Die Renteninformation bekommen alle Versicherten, die mindestens 27 Jahre alt und fünf Jahre in der gesetzlichen Rentenversicherung sind. Sie kommt einmal im Jahr. Dieses Schreiben bietet aber nur bedingt eine Gelegenheit, die Vollständigkeit der Rentenunterlagen zu prüfen. Der Versicherungsverlauf wird nämlich nicht immer beigefügt. Lücken  „springen“ einem hierbei nicht ins Auge.

Ratsam ist eine möglichst schnelle Nachmeldung fehlender Versicherungszeiten. Je länger man mit der Meldung wartet, desto schwieriger kann es werden, fehlende Nachweise nachträglich zu erhalten. Das liegt nicht zuletzt an den kürzer gewordenen gesetzlichen Aufbewahrungszeiten von Unterlagen bei Krankenkassen, Arbeitsagenturen und Arbeitgebern.

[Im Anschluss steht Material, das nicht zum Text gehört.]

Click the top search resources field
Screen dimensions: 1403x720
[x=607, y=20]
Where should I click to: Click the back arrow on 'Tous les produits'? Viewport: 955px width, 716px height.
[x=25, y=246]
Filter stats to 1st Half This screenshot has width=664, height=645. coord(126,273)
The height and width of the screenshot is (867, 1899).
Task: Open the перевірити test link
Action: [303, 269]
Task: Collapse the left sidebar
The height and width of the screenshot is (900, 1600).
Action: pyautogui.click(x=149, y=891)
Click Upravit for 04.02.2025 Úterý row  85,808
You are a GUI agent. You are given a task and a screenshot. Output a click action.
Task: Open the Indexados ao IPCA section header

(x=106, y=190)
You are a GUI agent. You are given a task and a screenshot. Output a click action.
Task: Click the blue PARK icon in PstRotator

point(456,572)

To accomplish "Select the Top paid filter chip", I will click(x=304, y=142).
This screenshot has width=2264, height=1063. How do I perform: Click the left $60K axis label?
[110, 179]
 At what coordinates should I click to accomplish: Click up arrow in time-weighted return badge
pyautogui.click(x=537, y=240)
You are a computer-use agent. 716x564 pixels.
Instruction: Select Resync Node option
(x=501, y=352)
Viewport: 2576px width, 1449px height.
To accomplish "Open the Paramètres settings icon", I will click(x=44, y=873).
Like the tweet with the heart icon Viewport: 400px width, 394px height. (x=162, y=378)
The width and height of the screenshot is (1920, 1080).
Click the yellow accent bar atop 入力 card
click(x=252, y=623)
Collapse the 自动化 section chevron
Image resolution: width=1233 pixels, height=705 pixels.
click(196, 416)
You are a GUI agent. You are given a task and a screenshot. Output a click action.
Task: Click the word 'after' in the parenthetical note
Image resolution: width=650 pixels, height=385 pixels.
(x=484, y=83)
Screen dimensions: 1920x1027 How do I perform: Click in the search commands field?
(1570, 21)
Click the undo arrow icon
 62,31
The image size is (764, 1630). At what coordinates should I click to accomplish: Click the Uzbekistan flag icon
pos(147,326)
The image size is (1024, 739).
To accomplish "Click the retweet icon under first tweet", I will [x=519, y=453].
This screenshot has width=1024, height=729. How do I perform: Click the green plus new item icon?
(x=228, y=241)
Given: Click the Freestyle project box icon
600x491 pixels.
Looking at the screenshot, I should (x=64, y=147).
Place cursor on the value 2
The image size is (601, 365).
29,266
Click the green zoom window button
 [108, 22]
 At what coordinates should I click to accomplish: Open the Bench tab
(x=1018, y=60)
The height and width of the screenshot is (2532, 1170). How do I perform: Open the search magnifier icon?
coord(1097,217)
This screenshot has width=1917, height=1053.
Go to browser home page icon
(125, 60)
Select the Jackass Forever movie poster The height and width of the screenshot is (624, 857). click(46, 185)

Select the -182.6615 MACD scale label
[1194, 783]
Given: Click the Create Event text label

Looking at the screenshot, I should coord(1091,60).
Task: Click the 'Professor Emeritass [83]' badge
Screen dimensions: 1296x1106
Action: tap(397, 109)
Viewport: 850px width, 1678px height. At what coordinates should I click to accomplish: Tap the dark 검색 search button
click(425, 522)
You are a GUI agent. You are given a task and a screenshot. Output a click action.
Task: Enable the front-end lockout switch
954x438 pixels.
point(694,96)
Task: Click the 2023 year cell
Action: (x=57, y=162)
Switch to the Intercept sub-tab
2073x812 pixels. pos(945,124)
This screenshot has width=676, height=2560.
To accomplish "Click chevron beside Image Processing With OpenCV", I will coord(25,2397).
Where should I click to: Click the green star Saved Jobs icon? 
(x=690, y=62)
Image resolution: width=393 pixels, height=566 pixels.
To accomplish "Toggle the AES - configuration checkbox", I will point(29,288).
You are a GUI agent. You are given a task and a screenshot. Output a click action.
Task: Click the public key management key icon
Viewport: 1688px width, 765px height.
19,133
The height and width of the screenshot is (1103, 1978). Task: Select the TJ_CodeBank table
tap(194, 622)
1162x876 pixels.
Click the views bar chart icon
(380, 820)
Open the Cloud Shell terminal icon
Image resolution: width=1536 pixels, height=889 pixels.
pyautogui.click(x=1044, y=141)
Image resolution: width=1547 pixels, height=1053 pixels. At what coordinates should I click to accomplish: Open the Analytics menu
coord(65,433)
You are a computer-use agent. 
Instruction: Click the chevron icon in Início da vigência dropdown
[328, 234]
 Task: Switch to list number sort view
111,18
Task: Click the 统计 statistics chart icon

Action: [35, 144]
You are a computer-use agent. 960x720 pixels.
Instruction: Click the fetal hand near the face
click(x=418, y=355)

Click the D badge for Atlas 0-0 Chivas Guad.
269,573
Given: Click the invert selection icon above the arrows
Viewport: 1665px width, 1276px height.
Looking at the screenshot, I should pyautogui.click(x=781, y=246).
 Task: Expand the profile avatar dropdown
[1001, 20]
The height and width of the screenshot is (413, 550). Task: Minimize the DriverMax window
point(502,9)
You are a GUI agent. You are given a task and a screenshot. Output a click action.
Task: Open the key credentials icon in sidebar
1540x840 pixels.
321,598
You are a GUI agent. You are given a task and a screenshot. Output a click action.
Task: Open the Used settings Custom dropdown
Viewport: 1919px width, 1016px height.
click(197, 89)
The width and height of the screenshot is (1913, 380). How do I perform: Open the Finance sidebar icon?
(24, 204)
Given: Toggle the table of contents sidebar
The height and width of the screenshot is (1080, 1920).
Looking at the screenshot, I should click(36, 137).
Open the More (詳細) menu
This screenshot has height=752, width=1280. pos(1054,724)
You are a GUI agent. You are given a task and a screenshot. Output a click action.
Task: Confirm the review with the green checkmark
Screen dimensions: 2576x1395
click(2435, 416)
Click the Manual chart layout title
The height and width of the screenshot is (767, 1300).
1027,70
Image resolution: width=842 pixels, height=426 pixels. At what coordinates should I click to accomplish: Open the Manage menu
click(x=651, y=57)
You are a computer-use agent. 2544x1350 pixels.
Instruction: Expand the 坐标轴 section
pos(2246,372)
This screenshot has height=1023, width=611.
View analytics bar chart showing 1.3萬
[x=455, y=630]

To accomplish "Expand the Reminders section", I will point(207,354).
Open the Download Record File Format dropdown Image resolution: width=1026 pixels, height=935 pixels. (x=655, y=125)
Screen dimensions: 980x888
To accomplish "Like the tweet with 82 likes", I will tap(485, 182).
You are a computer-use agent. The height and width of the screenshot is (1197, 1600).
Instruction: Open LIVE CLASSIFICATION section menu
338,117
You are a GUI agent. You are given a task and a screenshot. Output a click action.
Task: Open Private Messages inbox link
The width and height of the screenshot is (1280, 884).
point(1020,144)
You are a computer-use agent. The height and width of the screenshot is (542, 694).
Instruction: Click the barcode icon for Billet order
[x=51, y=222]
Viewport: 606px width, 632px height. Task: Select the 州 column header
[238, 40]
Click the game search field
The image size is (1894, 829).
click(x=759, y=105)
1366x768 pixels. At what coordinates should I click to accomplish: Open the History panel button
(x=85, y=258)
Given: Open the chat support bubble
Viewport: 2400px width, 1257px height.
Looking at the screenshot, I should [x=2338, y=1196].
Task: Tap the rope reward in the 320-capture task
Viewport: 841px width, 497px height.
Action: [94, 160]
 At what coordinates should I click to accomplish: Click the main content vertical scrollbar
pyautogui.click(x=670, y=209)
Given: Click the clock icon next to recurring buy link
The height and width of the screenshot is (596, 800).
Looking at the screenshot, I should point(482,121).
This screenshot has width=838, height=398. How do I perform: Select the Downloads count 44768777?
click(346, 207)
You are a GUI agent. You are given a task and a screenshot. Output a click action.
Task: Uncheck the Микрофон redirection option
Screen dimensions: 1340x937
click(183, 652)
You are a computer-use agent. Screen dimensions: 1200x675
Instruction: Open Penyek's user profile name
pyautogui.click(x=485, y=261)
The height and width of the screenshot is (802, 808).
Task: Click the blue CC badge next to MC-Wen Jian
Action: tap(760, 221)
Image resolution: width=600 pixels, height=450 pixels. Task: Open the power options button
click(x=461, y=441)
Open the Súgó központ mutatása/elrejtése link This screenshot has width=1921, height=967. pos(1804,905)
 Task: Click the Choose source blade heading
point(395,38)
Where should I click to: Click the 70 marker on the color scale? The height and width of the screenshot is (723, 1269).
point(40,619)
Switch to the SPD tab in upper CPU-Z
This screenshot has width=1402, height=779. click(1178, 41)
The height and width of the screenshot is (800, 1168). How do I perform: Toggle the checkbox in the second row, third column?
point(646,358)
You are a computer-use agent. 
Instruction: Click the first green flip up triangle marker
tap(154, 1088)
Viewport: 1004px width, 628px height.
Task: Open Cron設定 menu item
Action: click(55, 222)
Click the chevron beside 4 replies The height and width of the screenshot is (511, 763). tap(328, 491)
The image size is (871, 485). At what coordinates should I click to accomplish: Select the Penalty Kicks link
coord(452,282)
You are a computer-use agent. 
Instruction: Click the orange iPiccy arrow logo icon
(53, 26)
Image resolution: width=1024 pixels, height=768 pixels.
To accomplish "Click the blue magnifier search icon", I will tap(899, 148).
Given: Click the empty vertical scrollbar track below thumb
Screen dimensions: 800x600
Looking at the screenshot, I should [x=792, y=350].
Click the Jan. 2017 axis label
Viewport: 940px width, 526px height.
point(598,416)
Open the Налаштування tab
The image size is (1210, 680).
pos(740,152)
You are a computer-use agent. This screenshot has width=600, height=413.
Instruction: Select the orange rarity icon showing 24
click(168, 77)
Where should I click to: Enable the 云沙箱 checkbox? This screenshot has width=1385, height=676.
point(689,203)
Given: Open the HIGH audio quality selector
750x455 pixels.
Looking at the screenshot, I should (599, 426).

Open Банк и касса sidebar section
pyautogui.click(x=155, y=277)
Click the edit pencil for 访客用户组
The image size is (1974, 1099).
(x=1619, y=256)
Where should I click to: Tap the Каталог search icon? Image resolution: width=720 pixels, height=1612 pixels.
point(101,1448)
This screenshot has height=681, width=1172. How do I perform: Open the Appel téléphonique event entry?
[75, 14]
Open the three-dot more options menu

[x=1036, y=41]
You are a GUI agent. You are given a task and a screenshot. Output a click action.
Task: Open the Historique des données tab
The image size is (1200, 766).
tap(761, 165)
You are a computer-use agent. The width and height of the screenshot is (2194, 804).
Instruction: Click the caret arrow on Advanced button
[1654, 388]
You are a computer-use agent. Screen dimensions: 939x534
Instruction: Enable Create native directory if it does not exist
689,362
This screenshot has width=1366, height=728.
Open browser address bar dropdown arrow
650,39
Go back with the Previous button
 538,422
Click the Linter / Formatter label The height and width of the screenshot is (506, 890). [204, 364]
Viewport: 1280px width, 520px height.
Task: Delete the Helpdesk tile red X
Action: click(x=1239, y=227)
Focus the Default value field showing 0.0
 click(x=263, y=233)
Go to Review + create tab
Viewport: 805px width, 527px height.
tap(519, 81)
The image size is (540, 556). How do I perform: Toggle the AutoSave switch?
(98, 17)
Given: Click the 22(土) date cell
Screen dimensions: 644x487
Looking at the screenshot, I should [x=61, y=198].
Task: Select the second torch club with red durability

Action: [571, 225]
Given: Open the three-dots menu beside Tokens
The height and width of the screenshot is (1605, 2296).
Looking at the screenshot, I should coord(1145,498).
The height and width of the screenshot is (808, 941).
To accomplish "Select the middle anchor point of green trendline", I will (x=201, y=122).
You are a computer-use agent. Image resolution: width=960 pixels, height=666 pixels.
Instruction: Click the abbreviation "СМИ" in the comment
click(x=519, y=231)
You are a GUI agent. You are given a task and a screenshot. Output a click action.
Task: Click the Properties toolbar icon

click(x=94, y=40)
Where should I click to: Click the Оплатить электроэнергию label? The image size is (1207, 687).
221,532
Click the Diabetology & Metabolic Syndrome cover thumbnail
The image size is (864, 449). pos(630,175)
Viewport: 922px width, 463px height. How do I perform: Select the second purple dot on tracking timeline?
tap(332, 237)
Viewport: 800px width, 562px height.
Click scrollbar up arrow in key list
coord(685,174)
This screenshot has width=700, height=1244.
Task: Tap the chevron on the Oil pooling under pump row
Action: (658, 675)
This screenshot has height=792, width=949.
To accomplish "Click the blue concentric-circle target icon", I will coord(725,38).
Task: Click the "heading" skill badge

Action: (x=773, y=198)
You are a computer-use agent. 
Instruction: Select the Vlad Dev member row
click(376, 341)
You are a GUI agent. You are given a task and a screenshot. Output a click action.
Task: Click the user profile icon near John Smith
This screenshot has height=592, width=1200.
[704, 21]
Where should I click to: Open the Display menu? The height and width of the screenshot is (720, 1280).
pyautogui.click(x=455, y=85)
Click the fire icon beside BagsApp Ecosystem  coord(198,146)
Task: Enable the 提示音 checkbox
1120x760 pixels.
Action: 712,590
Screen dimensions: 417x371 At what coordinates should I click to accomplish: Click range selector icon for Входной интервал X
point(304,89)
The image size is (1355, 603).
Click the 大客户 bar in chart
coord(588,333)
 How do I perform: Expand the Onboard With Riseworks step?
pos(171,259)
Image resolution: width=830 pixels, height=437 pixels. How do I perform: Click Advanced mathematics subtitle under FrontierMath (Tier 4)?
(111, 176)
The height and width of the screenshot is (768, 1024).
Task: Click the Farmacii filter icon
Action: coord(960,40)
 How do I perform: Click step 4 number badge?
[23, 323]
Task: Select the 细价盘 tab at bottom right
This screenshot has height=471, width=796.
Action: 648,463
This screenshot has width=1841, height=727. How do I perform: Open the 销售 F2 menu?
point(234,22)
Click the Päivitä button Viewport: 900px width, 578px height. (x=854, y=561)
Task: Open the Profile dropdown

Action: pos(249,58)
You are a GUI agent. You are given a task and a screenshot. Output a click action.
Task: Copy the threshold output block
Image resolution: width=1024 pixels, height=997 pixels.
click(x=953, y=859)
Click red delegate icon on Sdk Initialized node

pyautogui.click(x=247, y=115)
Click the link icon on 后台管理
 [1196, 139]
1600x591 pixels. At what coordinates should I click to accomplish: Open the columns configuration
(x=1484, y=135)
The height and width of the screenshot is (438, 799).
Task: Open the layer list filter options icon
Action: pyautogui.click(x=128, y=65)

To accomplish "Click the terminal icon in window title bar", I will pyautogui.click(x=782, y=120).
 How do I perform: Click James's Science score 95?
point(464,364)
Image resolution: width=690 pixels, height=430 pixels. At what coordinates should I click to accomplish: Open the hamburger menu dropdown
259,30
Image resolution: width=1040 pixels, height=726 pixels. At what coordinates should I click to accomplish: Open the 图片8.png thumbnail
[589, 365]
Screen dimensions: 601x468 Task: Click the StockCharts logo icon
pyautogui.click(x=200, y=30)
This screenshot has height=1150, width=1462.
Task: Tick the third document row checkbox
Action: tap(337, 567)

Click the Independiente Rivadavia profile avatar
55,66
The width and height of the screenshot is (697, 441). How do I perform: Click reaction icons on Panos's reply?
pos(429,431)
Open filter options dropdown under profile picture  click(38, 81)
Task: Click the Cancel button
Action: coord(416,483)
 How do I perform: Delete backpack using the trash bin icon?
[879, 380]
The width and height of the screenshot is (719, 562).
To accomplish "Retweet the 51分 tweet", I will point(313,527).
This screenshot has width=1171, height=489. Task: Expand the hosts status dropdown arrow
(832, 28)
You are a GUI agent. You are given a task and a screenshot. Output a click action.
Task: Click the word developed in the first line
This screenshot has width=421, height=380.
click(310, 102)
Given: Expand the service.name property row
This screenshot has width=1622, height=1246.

Bei Versicherten wurden z.B. des Öfteren die Zeiten des Schulbesuchs oder des Studiums ab dem 17. Geburtstag werden der Deutschen Rentenversicherung nicht automatisch gemeldet. Diese Zeiten sind damit im Versicherungsverlauf nicht gespeichert. Auch kommt es vor, dass für Zeiten, in denen man krank oder arbeitslos war, keine  automatische Meldung an die Rentenversicherung erfolgt ist. bei „Brüchen im Leben“, zum Beispiel bei Krankengeld oder Arbeitslosengeldbezug oder Wechsel des Arbeitgebers können Meldungen zur Rentenversicherung unterbleiben.

Tipp
Um sich selbst möglichst wenig Arbeit zu machen, sollte man einen „Versicherungsverlauf mit Lückendarstellung und Anträgen zur Kontenklärung“ bei der Deutschen Rentenversicherung anfordern und anschließend einen kostenlosen Beratungstermin vereinbaren. Versicherte ab Geburtsjahrgang 1979 erhalten seit Oktober dieses Jahres ein deutlich verkürztes und vereinfachtes Antragsformular für die Kontenklärung, da viele der bisher gestellten Fragen für jüngere Versicherte nicht mehr relevant sind.